İstanbul Üniversitesi (İÜ) Edebiyat Fakültesi Sosyoloji Araştırma Merkezi bünyesinde TÜBİTAK'ın desteğiyle yapılan Kentsel Dönüşüm ve Metropolde Yaşlanmak: İstanbul Örneği araştırmasının bulguları paylaşıldı.
Toplantıda kentsel dönüşüm ve yaşlılık konularının akademi gündemine taşınmasının öneminin altını çizen İstanbul Üniversitesi Rektörü Prof. Dr. Mahmut Ak; "2012 yılında ülkemizin 65 yaş ve üzeri nüfus oranı yüzde 7'lerdeyken, bu oranın 2023 yılında yüzde 10'lara, 2040 yılında yüzde 16'lara, 2080'deyse yüzde 25'lere çıkacağı tahmin edilmektedir. Her zaman genç nüfusu bir övünç kaynağı olarak gören ülkemiz, dünyanın en hızlı yaşlanan ülkeleri arasında da yer almaktadır. DSÖ 2050 yılında Türkiye'nin nüfusunun yüz milyona ulaşacağını, bunun yüzde 30’unu 60 yaş ve üzeri yaş grubunun oluşturacağını ifade etmektedir. Bu olgu, aile yapısı, sağlık, sosyal güvenlik, istihdam, eğitim, emeklilik gibi toplumun farklı yönlerini bir bütün olarak etkileme potansiyeline sahip" dedi.
“Kentler yaşlıların dostu haline getirilmeli"
Kentlerin herkes için erişilebilir, kullanılabilir, çeşitliliğin bir arada var olduğu yerler olması gerektiğinin altını çizen Ak, "Bu noktada, yaşlıların da tıpkı diğer yaş grupları gibi bu çeşitlilikteki yerini koruması gerekmektedir.
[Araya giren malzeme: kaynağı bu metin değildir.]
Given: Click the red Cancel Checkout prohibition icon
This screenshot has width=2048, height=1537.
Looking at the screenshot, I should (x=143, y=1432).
Kentsel dönüşüm çalışmalarını bir imkan olarak görmekle beraber projelerin mevcut toplumsal yapımız içerisinde yaş gruplarının özellikle yaşlılarımızın göz ardı edilmeden hayata geçirilmesi gerektiğini düşünüyorum" ifadelerini kullandı.
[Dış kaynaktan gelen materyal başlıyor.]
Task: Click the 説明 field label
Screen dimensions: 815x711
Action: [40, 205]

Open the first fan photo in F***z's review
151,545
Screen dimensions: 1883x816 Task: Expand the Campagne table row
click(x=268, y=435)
"Yaşlılar, hesaba katılmayan gruplardan biri oluyor"
İÜ Edebiyat Fakültesi Sosyoloji Araştırma Merkezi Müdür Yardımcısı Doç. Dr. Murat Şentürk ise şu ifadeleri kullandı; “Yaşlılar kentsel dönüşüm karşıtı değiller. Kentsel dönüşümün olması gerektiğini düşünüyorlar ama bir taraftan da bunun kendilerini yerinden etmeden, kültürel uyumsuzluk yaratmadan, mevcut komşularıyla, muhitlerindeki o alışkanlıkla devam etmek istiyorlar ama daha sağlam, depreme dayanıklı evlerde yaşamak istiyorlar. Ayrıca, bu sürecin çok uzun sürdürülmemesi gerektiğini, belirsizliklerden uzak olması gerektiğini düşünüyorlar. Uzun süre geçmesi durumunda yaşlıların stres ve kaygı düzeylerinin arttığını görüyoruz. Bu da aslında yaşlılık döneminde çok ciddi zihinsel ve duygusal problemlere yol açabiliyor. Bununla beraber ciddi oranda hastalıklarla karşılaşma ihtimali ortaya çıkıyor."